[[ Materials provided, beginning ]]
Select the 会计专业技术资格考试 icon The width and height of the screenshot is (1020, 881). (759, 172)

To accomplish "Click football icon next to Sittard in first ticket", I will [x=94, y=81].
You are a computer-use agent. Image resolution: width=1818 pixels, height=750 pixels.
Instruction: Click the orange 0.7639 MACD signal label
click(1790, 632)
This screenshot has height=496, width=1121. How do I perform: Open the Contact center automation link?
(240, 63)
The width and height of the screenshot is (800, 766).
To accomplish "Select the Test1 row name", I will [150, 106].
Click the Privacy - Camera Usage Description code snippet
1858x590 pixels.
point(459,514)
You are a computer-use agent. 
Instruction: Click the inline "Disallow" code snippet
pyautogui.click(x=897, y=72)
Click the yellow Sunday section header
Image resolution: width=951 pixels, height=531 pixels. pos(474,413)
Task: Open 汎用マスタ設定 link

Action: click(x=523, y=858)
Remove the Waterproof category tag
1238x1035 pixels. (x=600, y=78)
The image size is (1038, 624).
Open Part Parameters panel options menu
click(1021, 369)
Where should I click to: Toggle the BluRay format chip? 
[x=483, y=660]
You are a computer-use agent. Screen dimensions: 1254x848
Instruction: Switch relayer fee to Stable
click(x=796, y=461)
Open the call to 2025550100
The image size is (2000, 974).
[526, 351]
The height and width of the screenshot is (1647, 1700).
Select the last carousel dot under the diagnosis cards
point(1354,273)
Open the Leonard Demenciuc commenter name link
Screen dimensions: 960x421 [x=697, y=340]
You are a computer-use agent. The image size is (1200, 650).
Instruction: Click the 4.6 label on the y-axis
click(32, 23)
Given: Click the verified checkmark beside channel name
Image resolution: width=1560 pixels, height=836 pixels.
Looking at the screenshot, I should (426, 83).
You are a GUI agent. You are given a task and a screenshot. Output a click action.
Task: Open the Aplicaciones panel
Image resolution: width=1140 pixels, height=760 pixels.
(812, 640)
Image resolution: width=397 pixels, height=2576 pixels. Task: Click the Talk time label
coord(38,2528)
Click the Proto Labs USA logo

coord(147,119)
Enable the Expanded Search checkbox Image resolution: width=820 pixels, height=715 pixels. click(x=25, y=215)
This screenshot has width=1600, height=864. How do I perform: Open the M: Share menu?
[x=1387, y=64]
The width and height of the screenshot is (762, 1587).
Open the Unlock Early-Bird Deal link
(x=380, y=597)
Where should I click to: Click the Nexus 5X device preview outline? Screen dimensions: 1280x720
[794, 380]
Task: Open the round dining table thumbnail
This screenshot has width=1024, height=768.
[[ Materials provided, end ]]
> **Problem description**: Could you write out, exactly, each line of the data above from the one containing "Instruction: Click the 4.6" through the last, including both?

> **Response to this exercise**:
Instruction: Click the 4.6 label on the y-axis
click(32, 23)
Given: Click the verified checkmark beside channel name
Image resolution: width=1560 pixels, height=836 pixels.
Looking at the screenshot, I should (426, 83).
You are a GUI agent. You are given a task and a screenshot. Output a click action.
Task: Open the Aplicaciones panel
Image resolution: width=1140 pixels, height=760 pixels.
(812, 640)
Image resolution: width=397 pixels, height=2576 pixels. Task: Click the Talk time label
coord(38,2528)
Click the Proto Labs USA logo

coord(147,119)
Enable the Expanded Search checkbox Image resolution: width=820 pixels, height=715 pixels. click(x=25, y=215)
This screenshot has width=1600, height=864. How do I perform: Open the M: Share menu?
[x=1387, y=64]
The width and height of the screenshot is (762, 1587).
Open the Unlock Early-Bird Deal link
(x=380, y=597)
Where should I click to: Click the Nexus 5X device preview outline? Screen dimensions: 1280x720
[794, 380]
Task: Open the round dining table thumbnail
This screenshot has width=1024, height=768.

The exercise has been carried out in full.